You may have heard before that web scraping is the process of extracting data from websites. But what does that really means? and what technologies do web scrapers use to extract the data into their local or hosted machines?
How does the internet work – simplified
In order to understand how the process of web scraping works, we first need to understand how the internet works.
The internet is a very large network of computers connected via wires of WIFI. Some can be personal computers and other can be servers. Servers are usually high-end computers located somewhere on the world, that have many purposes, one of those purposes is hosting websites. We access those websites using their domain names (ex: google.com, facebook.com, and aminboutarfi.com) in browsers (ex: Google Chrome).
The connection between your personal computer and a website is made using the HTTP protocol, that’s why for example, the Facebook domain is written https://www.facebook.com. http stands for the protocol, s for security, www for world wide web and facebook.com is the domain name.
A website is usually made of a back-end and a front-end. The back-end handles the logic of the website and the front-end is the visual part of the website, what we see on the browser.
Usually, the information we want to scrape are visible on the front-end.
HTML what we all tags to specify the structure of elements on a website page, those elements can be headlines, paragraphs, images…etc.
CSS use attributes to decorate and add style to the html tags.
We target the html tags and CSS attributes of each specific element to scrape it.
How do web scrapers extract data from a website – Theory of web scraping
Now that we had an overview on how the internet works, talk about web scraping.
To simplify it, web scrapers use different technologies that allows them to send one or many HTTP requests to a website, get back the front-end part, and then parse what data is needed from it, and finally save it in the desired format.
Technologies used for web scraping
There are a lot of technologies used for data extraction, from pure programming languages all the way to sophisticated software/applications.

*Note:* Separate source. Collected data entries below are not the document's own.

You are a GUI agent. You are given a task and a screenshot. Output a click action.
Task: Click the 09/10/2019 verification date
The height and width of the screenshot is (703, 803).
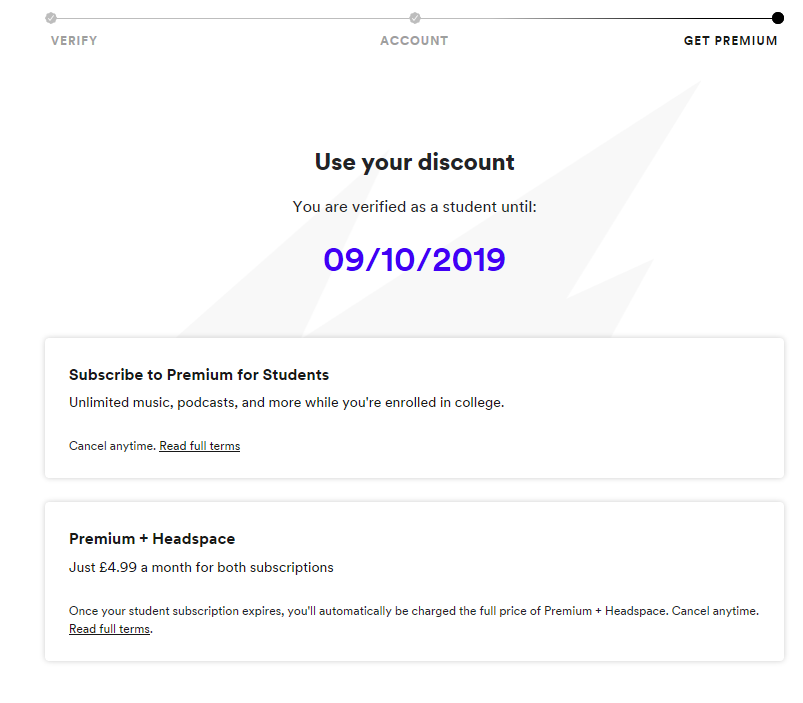[x=414, y=260]
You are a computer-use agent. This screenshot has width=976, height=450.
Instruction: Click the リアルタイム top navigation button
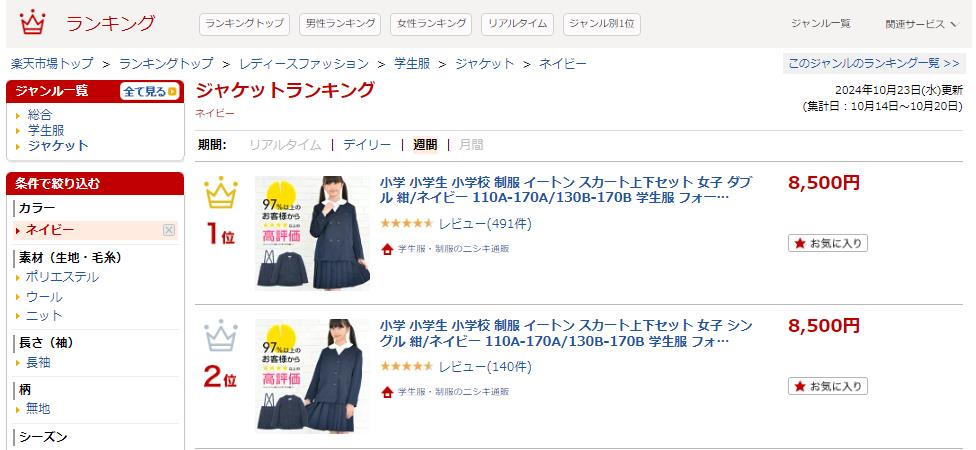pyautogui.click(x=517, y=24)
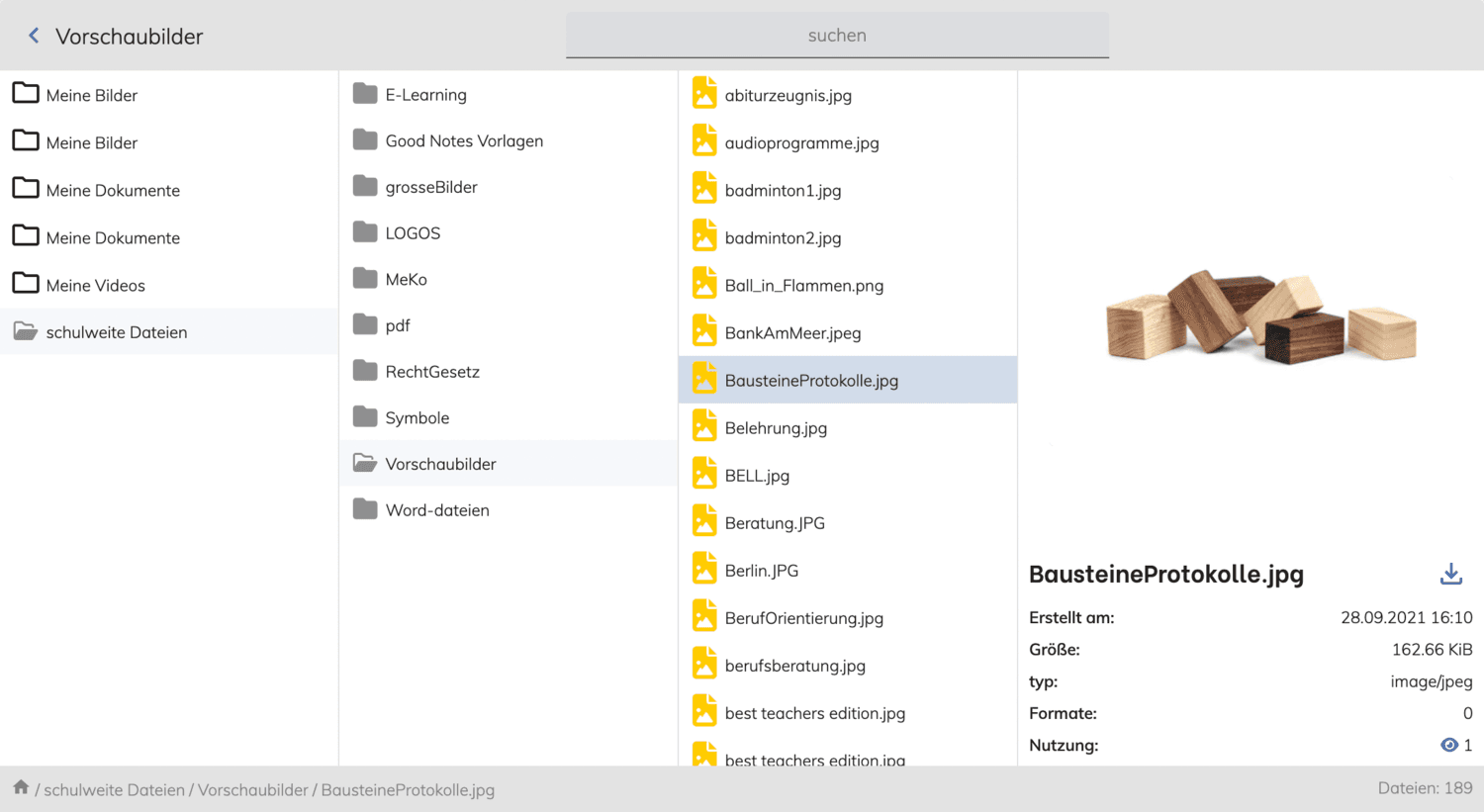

Using a technology over another has to do with the experience of the scraper, the scale of the project or the website needed to be scraped, the budget of the client and the deadline giving by the client.
To name few technologies, we first have the most popular one and that is the programming language Python and all is packages and frameworks like requests with beautifulsoup, Scrapy, Selenium, Splash… etc. Each one of these packages and frameworks has it’s own uses, advantages and disadvantages. Another option to scrape data is through web scraping services like Parsehub and Octaparse.
Saving the raw data
Once the data is scraped, it can be saved into many formats like CSV, JSON, Excel, TXT.. etc. Saving that data is achieved through pure programming languages (like python) or using specified software in the case of paid services.
Web scraping is a skill that requires a basic understanding on how the internet and websites work as well as a deep understanding of specific data extracting technologies and theories. A routine update on what’s new is important since web scraping is a rapidly changing discipline.
Thank you for reading my post!